When a family member raised suspicions of foul play – albeit with no real evidence in support – the Senior Coroner positively supported the application to the Attorney General for a fiat to apply to quash his documentary inquest into a mesothelioma death.[1] That stance was likely to have been influential in the fiat being given.

The Divisional Court have, however, now roundly dismissed the subsequent s.13 application on numerous grounds. Not only because of the lack of any evidence of the foul play being alleged, but importantly also noting that:

  • A fresh inquest would cause cost and delay to the coroner’s service.
  • It would divert the health professionals involved away from their public service by requiring preparation for and attendance at a hearing.
  • The interests of justice do not require a family member be given a platform to air unjustified suspicions.

Open Justice and Remote Inquests: Allowing public and media video access to hearings

The principles of open justice and transparency are fundamental to our justice system.

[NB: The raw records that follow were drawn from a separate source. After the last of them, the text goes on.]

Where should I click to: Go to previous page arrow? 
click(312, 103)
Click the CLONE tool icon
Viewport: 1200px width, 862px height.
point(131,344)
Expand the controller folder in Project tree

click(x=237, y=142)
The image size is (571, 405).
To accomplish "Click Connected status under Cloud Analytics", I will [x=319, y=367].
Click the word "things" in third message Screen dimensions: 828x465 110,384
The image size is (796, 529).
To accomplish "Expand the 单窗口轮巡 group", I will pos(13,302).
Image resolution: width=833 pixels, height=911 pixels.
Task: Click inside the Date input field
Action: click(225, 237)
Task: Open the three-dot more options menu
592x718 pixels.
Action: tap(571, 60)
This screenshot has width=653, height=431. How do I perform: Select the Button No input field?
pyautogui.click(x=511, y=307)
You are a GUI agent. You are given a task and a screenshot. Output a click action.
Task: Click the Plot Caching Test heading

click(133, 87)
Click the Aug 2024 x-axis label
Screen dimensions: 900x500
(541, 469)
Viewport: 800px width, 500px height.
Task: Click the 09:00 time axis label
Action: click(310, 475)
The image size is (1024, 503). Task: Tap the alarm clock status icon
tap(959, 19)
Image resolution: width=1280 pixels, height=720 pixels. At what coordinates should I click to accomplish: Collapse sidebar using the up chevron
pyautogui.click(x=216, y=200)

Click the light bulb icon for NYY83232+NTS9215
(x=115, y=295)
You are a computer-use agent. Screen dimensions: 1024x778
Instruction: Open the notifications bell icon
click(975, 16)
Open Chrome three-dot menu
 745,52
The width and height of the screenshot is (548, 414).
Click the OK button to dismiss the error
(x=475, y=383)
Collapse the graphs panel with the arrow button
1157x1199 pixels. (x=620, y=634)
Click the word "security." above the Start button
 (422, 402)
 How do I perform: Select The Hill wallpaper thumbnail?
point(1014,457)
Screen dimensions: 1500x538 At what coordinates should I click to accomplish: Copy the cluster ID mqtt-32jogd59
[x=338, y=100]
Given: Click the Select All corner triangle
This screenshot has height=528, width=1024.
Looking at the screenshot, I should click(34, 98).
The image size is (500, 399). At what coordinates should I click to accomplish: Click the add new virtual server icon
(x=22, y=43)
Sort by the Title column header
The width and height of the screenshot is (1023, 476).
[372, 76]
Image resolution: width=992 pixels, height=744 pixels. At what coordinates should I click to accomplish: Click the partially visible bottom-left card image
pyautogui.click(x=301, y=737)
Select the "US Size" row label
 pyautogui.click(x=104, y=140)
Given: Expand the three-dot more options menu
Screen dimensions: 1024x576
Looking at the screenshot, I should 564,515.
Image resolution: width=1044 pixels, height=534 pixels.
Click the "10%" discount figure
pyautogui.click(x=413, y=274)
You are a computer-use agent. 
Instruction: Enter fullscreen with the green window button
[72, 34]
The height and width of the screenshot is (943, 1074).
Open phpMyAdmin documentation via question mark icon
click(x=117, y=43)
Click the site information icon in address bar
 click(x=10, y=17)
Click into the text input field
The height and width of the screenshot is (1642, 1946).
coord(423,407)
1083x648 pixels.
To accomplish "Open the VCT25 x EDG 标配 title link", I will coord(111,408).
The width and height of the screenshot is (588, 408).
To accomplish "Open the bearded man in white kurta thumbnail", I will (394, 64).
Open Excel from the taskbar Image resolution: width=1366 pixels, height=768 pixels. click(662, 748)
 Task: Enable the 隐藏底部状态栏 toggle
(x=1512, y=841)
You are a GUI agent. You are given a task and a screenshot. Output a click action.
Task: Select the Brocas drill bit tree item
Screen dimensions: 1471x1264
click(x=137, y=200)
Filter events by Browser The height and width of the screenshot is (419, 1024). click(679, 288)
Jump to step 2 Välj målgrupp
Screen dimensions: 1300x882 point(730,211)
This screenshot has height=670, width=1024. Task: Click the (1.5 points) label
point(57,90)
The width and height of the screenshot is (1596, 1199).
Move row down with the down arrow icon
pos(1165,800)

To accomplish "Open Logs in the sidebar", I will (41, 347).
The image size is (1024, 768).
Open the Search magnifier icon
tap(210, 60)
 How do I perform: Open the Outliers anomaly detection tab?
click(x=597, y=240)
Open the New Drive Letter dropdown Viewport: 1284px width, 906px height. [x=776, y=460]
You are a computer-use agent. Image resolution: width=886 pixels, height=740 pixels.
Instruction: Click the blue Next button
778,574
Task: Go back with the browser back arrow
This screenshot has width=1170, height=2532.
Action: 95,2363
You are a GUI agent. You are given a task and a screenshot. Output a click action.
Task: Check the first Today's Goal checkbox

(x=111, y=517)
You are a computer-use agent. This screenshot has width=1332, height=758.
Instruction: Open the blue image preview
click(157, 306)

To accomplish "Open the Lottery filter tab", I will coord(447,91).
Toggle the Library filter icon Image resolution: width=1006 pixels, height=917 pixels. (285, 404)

They must be cherished and protected as vital to preserve the rule of law. However, a simple legislative oversight at the start of the pandemic has meant that, whilst most other courts increased their accessibility to the public by giving access via remote video platforms,[1] the Coroners Courts became more closed and secretive. All public, including accredited media representatives, have remained banned from watching any online broadcasts of coronial proceedings over the past twelve months.

This absurd position arose when the hastily passed Coronavirus Act 2020 made provision for four new sections to be inserted into the Courts Act 2003 which allow public participation in criminal, civil and family court hearings conducted by video link,[2] but unfortunately (confirming the view that Coroners Courts[3] are the forgotten relatives of the rest of the justice system) the broadcasting of coronial proceedings was overlooked and so wholly omitted from the Coronavirus Act 2020.[4]

With a stroke this unintentional oversight has meant that for the past year neither the public nor accredited journalists have been able to watch any inquest proceedings unless they have been able to persuade a friendly coroner to let them walk into their socially distanced courtroom. Happily, there have now been significant steps taken to correct this position via the Police, Crime, Sentencing and Courts Bill 2021.